Targeting of the Cancer-Associated Fibroblast-T-Cell Axis in Solid Malignancies

Abstract

The introduction of a wide range of immunotherapies in clinical practice has revolutionized the treatment of cancer in the last decade. The majority of these therapeutic modalities are centered on reinvigorating a tumor-reactive cytotoxic T-cell response. While impressive clinical successes are obtained, the majority of cancer patients still fail to show a clinical response, despite the fact that their tumors express antigens that can be recognized by the immune system. This is due to a series of other cellular actors, present in or attracted towards the tumor microenvironment, including regulatory T-cells, myeloid-derived suppressor cells and cancer-associated fibroblasts (CAFs). As the main cellular constituent of the tumor-associated stroma, CAFs form a heterogeneous group of cells which can drive cancer cell invasion but can also impair the migration and activation of T-cells through direct and indirect mechanisms. This singles CAFs out as an important next target for further optimization of T-cell based immunotherapies. Here, we review the recent literature on the role of CAFs in orchestrating T-cell activation and migration within the tumor microenvironment and discuss potential avenues for targeting the interactions between fibroblasts and T-cells.

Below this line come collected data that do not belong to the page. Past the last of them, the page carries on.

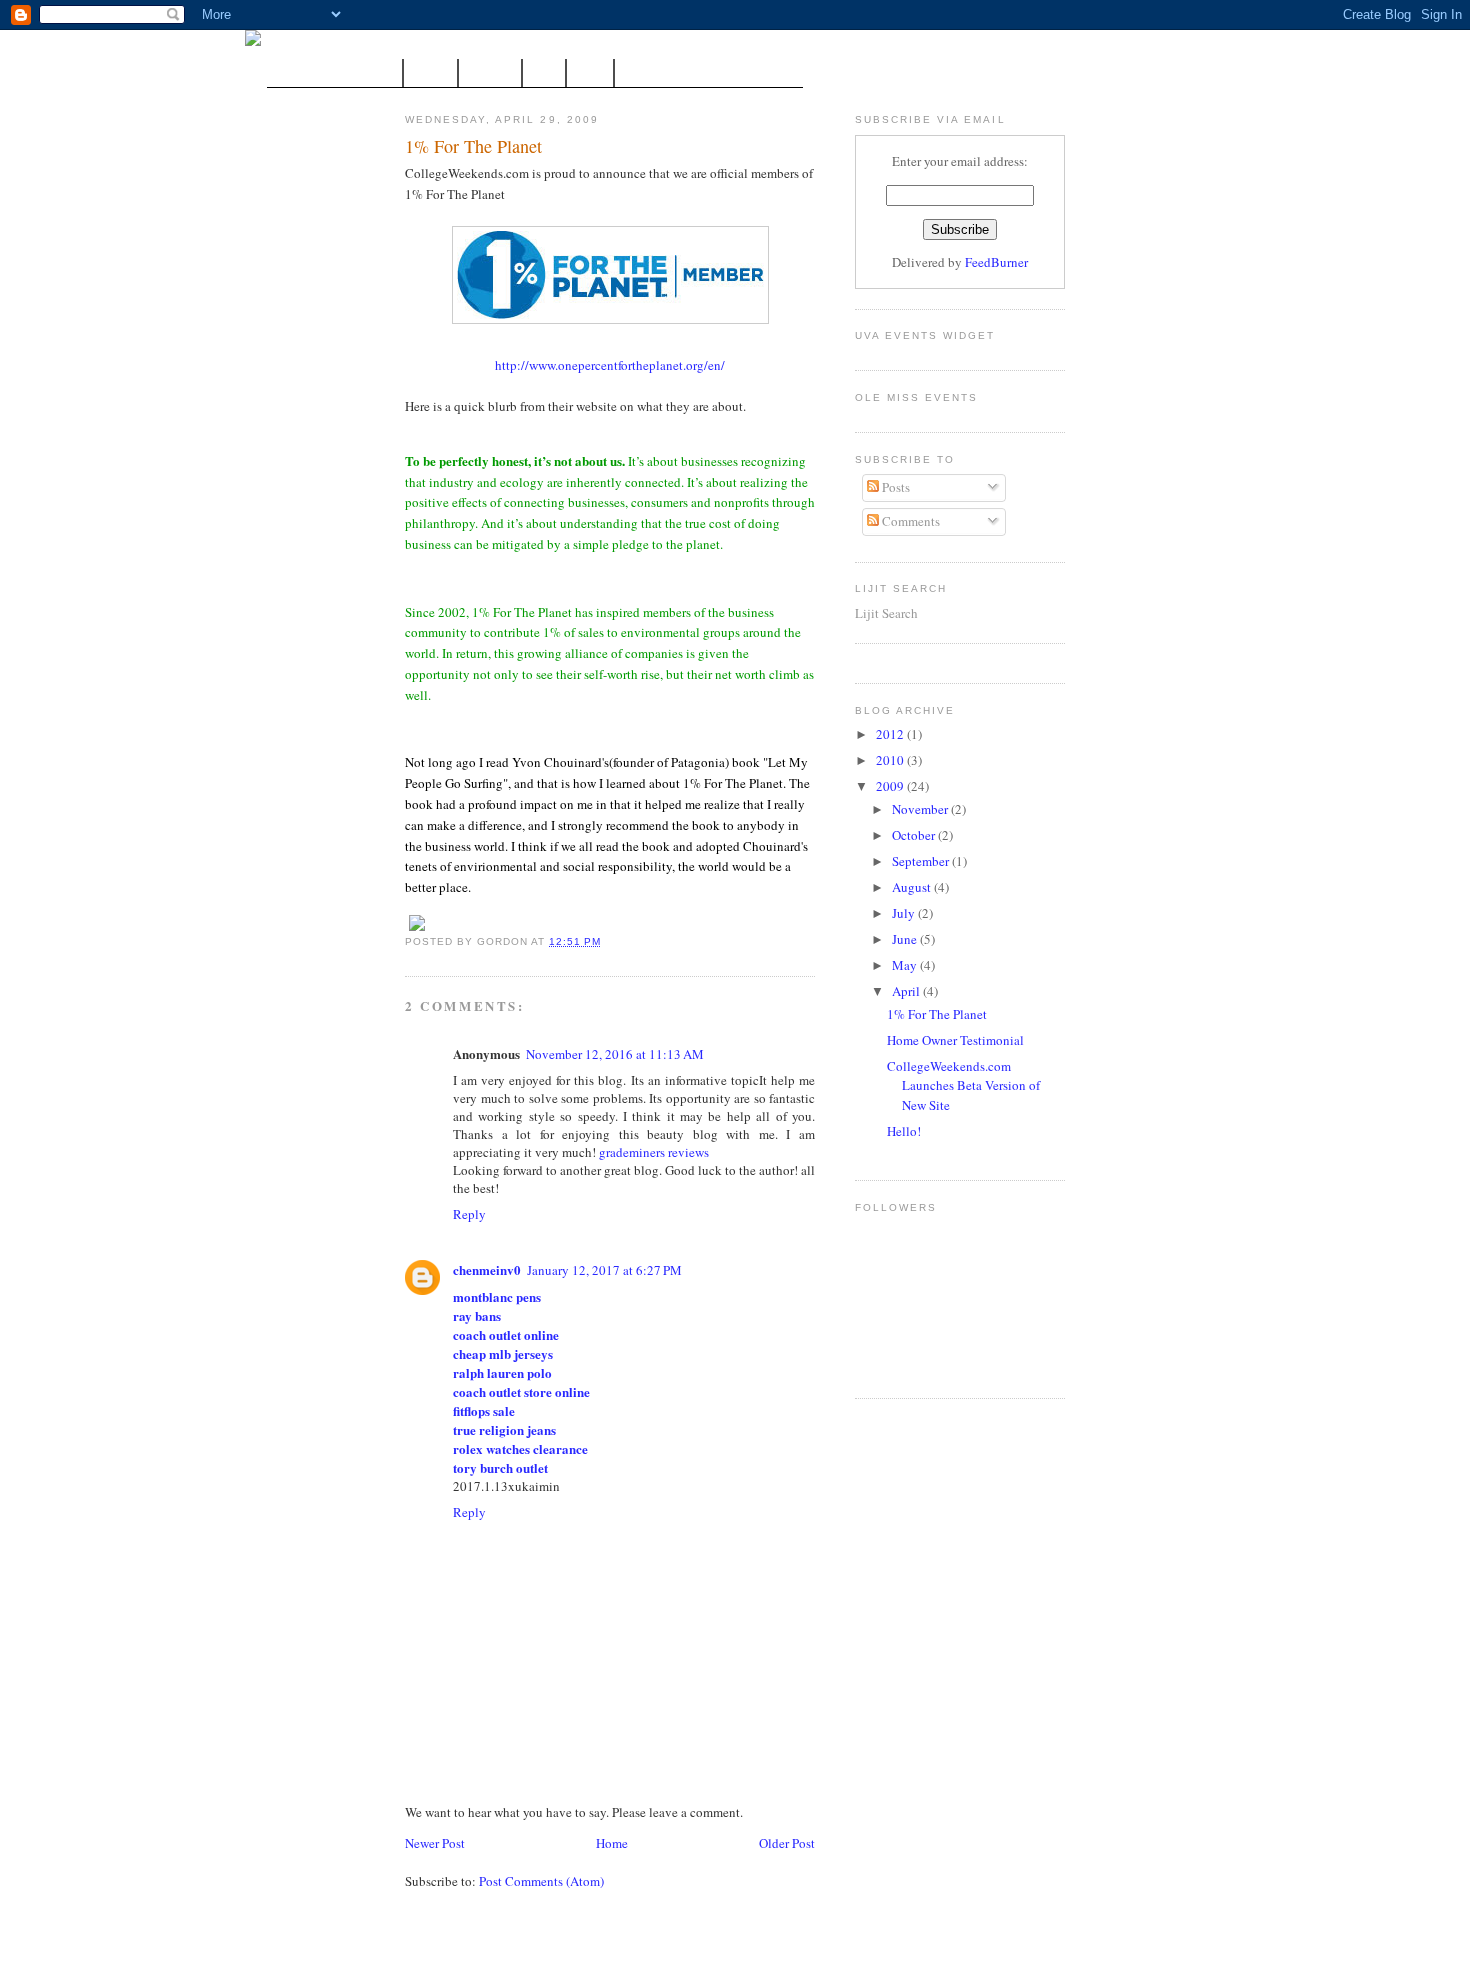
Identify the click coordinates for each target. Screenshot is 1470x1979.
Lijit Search (886, 613)
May (906, 965)
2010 (891, 760)
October (915, 835)
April (907, 991)
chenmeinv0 (487, 1269)
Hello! (904, 1131)
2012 (891, 734)
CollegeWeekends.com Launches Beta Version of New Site (963, 1085)
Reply (469, 1214)
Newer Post (435, 1843)
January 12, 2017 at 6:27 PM (604, 1270)
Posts (894, 487)
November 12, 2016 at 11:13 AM (615, 1054)
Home (612, 1843)
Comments (909, 521)
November (921, 809)
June (906, 939)
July (905, 913)
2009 (891, 786)
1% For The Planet (473, 146)
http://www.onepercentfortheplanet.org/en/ (610, 365)
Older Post (787, 1843)
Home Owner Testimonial (955, 1040)
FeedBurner (996, 262)
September (922, 861)
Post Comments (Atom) (541, 1881)
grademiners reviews (654, 1152)
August (913, 887)
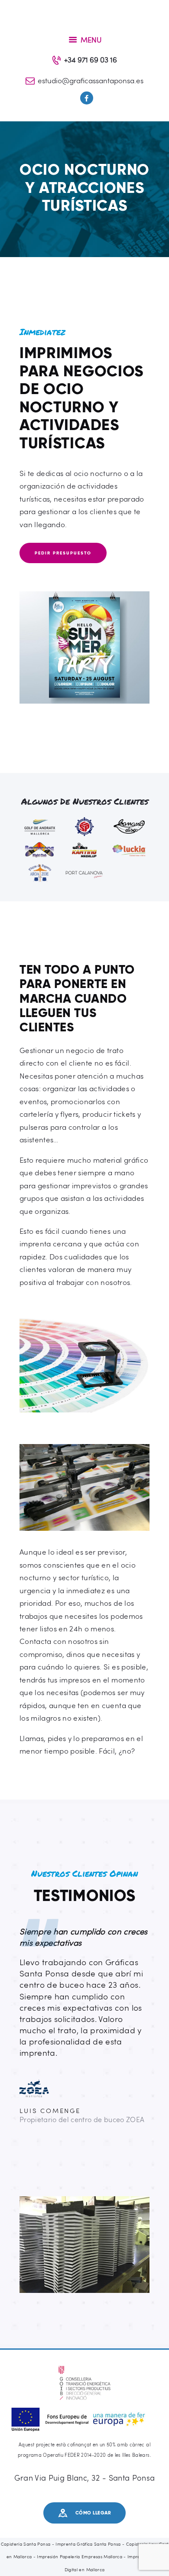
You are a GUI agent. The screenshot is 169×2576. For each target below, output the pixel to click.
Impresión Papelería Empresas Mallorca (79, 2556)
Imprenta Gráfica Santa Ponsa (88, 2544)
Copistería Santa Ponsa (25, 2544)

Keywords: T-cell based immunotherapy; cancer-associated fibroblast; tumor immunology.

Figure 1

Fibroblast heterogeneity in the tumor-microenvironment. (A–E). The origin of CAFs in the TME is diverse and they can be either derived from the activation of resident fibroblasts (A), endothelial-to-mesenchymal transition (EndoMT) (B), epithelial-to-mesenchymal transition (EMT) (C) bone-marrow derived mesenchymal cells (D) and/or other differential pathways (e.g., smooth muscle cell trans-differentiation (E)). (F,G). The function of these CAFs is diverse (F) and regulated by cues derived from within the TME, leading to formation of subsets with specific functions, including but not limited to, iCAFs (G). TGF-β, transforming growth factor β; ECM, extracellular matrix; CAF, cancer-associated fibroblast; iCAF, inflammatory CAF.

Figure 2

Therapeutic targeting of CAFs to enhance T-cell based immunotherapies. (A) Direct CAF targeting relies on the identification of CAF-selective targets to reduce ‘on-target off-CAF’ toxicity. RNA-sequencing based approaches enable identification of markers to target specific immunomodulatory CAF subsets. (B) Indirect CAF targeting relies on targeting of CAF-derived factors involved in T-cell exclusion and suppression. This can be done either through inhibiting CAF-derived cytokines involved in suppressing T-cell function (top-left), modulation of the ECM (top-right) or blocking of inhibitory chemotactic signals (e.g., TGF-β signaling) to improve accessibility of T-cells to the tumor (bottom-right) and/or inhibition of checkpoint molecules on CAFs or associated immune cells to potentiate tumoricidal T-cell effector functions (bottom-left). CAR, chimeric antigen receptor; FAP, fibroblast activation protein; CAF, cancer-associated fibroblast; iCAF, inflammatory CAF; IL-6, interleukin-6; ECM, extracellular matrix; TGF-β, transforming growth factor β.